Week of November 10, 2008


Saintly priest ministered to First Nations people

Fr. Levaque was in his element when caring for others


Fr. Yvon Levaque

By GLEN ARGAN
Western Catholic Reporter
St. Albert


Father Yvon Levaque was a saintly man who served the poor and had a deep devotion to the Eucharist and the Virgin Mary.

The Oblate priest, who was awarded the Order of Canada and who fed sandwiches to Edmonton’s inner city poor until he was 90, died Oct. 27. He was 93.

His friend Therese Swityk recalls visiting Levaque at Foyer Lacombe, an Oblate retirement home, when a poor man with no mitts came to the door in mid-winter. The priest did not hesitate to give the man his own mitts.

“That’s the kind of man he was,” said Swityk.

“The needs of the poor were always ahead of his own needs,” said another friend, Oblate Father Louis-Philippe Roy. “For a man who was physically strong, he became very soft before the needs of the poor person.”

Born in 1915 in St-Eugene, Ont., Levaque made his first vows as an Oblate of Mary Immaculate in 1935 and was ordained a priest in 1940.

He told the WCR in a 2005 interview at the time of his 90th birthday that he joined the Oblates after reading books about the order’s missions in the North. “I wanted to go and evangelize the Indians.”

“Helping people is what keeps me alive.”

- Fr. Levaque

In 1950, he started a six-year stint as a chaplain for the Royal Canadian Air Force, serving for a period overseas during the Korean War.

But his main ministry was with First Nations people. He served 10 years as a missionary to the Slavey and Beaver people in Fort Nelson, B.C., was administrator of a residential school in Cardston, and was executive director of the Oblate Indian-Eskimo Council in Ottawa.

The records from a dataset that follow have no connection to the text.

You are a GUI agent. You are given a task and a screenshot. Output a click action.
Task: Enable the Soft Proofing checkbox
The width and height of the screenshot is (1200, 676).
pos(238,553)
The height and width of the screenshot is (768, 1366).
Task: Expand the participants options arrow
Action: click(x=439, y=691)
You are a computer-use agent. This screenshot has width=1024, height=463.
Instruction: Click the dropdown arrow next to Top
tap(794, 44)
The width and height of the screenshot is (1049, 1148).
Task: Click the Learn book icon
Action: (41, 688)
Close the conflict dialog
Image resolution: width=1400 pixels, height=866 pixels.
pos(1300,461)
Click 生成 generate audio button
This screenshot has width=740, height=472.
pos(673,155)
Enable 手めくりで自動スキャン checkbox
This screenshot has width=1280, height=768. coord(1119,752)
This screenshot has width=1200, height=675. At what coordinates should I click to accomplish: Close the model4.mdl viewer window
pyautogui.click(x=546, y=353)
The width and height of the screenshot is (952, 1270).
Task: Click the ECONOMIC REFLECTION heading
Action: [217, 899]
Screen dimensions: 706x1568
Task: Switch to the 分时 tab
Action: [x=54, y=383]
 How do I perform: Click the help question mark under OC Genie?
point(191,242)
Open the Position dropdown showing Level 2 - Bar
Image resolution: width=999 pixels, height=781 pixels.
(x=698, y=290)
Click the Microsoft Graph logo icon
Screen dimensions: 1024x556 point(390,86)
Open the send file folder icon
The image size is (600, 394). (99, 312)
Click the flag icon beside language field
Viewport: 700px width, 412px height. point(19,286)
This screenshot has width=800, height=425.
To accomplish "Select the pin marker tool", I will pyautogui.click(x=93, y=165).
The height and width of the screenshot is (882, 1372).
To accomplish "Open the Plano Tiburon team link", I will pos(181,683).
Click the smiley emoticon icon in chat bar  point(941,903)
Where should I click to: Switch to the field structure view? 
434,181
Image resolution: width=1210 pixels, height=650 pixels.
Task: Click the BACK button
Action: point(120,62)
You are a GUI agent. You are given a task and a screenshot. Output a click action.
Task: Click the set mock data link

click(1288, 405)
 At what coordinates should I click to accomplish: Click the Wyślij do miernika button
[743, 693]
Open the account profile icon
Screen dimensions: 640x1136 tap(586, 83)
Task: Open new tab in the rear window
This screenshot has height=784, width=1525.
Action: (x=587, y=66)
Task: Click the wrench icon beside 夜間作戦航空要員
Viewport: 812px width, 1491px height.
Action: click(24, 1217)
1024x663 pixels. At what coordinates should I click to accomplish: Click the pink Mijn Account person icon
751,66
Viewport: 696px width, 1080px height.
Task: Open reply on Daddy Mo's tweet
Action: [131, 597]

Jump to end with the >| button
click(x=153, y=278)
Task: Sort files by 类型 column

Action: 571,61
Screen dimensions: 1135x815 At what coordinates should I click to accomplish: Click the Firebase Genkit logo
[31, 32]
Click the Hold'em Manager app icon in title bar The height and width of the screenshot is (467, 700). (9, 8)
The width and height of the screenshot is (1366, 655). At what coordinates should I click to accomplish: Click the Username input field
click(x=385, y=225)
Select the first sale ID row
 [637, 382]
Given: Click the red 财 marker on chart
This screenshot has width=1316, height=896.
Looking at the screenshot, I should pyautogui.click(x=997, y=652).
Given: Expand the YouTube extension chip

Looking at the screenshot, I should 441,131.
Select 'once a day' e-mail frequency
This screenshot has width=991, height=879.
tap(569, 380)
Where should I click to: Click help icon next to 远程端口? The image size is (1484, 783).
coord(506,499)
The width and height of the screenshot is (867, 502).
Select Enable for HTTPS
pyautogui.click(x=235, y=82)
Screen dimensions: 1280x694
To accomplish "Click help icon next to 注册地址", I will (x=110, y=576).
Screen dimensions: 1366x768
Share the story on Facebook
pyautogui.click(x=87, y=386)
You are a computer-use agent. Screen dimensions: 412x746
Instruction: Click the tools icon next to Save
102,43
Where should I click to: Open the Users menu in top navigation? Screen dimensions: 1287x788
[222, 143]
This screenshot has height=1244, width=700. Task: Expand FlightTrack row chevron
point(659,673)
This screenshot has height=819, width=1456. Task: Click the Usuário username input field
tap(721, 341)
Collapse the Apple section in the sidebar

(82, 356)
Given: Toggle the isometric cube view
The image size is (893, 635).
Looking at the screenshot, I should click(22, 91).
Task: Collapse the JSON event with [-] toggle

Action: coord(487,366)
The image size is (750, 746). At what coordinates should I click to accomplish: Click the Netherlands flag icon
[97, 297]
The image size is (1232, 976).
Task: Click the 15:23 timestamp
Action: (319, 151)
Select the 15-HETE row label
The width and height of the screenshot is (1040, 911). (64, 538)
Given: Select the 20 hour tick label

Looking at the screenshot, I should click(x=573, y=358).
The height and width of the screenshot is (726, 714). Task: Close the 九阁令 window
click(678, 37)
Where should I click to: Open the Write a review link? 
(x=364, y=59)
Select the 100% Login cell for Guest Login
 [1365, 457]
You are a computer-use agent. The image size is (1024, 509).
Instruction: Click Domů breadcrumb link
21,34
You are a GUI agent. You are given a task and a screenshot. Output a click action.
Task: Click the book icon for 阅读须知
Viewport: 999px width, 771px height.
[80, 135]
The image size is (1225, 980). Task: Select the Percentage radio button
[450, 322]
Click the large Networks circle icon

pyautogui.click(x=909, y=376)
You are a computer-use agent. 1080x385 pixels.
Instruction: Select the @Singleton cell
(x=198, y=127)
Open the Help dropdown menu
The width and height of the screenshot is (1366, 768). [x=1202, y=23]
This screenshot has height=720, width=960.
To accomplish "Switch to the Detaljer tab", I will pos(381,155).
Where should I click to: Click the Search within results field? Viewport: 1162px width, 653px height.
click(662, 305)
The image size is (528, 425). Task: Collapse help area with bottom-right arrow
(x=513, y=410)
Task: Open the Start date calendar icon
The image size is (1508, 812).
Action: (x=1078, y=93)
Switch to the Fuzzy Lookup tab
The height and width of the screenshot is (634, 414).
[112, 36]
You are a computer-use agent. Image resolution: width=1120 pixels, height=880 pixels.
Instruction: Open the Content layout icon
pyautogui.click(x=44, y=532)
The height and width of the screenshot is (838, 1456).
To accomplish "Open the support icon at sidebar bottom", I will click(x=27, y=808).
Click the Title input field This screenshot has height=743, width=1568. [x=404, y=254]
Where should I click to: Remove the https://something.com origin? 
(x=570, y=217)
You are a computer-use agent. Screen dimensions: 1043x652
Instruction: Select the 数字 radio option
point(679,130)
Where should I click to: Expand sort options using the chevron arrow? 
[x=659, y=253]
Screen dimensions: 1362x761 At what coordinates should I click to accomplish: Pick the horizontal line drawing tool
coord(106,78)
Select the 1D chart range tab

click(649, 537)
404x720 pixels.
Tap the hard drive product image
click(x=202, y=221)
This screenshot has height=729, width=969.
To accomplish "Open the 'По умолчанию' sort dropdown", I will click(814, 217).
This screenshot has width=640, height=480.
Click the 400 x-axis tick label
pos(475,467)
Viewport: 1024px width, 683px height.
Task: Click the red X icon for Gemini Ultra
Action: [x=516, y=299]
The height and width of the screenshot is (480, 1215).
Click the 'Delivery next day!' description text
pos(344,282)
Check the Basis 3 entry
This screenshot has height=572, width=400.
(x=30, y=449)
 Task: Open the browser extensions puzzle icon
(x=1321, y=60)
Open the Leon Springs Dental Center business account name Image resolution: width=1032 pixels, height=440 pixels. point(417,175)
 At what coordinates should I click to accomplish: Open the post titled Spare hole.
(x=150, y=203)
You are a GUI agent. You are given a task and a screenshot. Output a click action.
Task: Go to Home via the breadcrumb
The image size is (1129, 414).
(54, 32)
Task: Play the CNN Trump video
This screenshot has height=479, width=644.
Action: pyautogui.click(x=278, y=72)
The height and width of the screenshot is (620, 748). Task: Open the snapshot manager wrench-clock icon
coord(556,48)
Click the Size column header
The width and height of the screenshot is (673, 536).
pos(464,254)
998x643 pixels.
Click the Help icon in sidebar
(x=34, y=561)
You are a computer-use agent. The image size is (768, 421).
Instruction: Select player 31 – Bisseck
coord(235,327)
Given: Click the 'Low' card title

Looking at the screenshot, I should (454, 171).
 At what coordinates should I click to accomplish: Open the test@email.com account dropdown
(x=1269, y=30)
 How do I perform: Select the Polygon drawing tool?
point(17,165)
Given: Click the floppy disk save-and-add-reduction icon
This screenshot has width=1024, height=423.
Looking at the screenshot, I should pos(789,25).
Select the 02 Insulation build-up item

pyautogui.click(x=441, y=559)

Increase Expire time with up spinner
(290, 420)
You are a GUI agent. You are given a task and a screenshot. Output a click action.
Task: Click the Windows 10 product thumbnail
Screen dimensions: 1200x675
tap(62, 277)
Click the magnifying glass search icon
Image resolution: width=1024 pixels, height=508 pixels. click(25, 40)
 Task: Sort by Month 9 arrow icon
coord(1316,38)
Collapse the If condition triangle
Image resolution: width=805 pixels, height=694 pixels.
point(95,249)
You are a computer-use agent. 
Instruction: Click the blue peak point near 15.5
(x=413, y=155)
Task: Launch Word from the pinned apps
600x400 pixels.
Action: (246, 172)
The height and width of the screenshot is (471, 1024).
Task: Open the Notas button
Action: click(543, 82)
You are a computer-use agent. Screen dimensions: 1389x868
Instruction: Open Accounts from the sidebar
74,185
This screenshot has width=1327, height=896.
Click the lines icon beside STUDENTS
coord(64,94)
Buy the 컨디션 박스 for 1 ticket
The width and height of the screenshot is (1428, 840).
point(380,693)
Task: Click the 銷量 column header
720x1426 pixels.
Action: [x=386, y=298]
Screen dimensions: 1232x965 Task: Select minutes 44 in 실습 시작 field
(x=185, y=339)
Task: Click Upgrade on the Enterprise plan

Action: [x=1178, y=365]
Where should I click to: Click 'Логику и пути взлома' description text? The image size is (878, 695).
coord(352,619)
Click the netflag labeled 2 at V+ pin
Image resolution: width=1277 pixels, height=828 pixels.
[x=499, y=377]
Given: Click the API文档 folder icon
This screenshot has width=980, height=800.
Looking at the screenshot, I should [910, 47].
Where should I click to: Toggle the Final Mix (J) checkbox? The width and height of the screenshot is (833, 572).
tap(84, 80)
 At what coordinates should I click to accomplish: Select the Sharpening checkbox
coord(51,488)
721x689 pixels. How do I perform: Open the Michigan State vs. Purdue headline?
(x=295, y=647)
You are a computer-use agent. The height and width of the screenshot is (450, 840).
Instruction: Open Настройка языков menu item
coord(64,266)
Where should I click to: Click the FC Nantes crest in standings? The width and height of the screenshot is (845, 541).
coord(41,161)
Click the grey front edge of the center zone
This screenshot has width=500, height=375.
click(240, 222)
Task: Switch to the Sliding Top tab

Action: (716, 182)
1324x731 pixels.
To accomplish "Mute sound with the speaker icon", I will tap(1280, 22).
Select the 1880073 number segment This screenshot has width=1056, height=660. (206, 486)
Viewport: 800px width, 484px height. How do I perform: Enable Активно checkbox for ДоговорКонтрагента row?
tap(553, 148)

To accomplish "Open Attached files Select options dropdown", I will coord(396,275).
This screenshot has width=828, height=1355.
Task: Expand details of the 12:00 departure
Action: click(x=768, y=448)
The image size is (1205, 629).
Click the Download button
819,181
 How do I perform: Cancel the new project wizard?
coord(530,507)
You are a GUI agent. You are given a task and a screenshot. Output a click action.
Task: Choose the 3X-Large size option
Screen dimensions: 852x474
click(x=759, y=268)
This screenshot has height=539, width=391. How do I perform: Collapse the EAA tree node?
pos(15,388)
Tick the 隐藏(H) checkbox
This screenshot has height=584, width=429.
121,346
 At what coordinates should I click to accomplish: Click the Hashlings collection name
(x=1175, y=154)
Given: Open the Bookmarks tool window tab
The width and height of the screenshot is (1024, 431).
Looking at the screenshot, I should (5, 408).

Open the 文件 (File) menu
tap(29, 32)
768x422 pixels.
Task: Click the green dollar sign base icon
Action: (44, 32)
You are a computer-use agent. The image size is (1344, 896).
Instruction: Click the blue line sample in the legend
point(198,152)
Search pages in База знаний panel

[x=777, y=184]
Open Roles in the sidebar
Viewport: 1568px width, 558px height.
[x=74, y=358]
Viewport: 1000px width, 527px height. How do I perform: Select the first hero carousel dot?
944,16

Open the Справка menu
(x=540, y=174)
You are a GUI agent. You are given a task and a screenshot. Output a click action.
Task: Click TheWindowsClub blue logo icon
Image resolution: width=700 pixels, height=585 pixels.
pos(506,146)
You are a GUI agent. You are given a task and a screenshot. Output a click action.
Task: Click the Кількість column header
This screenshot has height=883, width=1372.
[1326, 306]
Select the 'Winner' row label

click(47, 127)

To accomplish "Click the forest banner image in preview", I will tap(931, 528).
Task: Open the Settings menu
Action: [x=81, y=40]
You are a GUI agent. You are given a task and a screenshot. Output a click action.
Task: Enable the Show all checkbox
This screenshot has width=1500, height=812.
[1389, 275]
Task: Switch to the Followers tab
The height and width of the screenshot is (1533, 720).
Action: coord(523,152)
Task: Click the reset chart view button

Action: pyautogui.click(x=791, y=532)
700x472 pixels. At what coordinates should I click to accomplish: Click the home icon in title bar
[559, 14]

Because of that work, Levaque was appointed a member of the Order of Canada in 1987.

Semi-retired in Aylmer, Quebec, after 1976, he took part in the 1992 Alaska Challenge Snowmobile Safari, a two-week, 1,750-km epic snowmobile race across the Arctic.

Soup kitchen

In 1988, he retired to Edmonton where he immediately began running the Friday soup kitchen at the Bissell Centre.

“Helping people is what keeps me alive,” he told the WCR. “I see the figure of Christ in each one of them. I see a hungry Christ; I see a Christ in need.”

Shortly after that interview, Levaque retired from the ministry.

Swityk said the priest’s health went downhill. “It seemed like he had no purpose left. He had no poor people left to help.”

Father Roy said, “Father Levaque had a good devotion to the Holy Eucharist.” He was a regular at Eucharistic Adoration at Foyer Lacombe.

Devoted to Mary

Levaque also showed great reverence when celebrating Mass, he said. He prayed the rosary daily and distributed rosaries to any person who would accept one.

“He wanted people to have a devotion to Mary.”

Roy cherishes all the help Levaque gave him because of his failing eyesight. “He was a very, very charitable man in doing whatever I asked him to do.”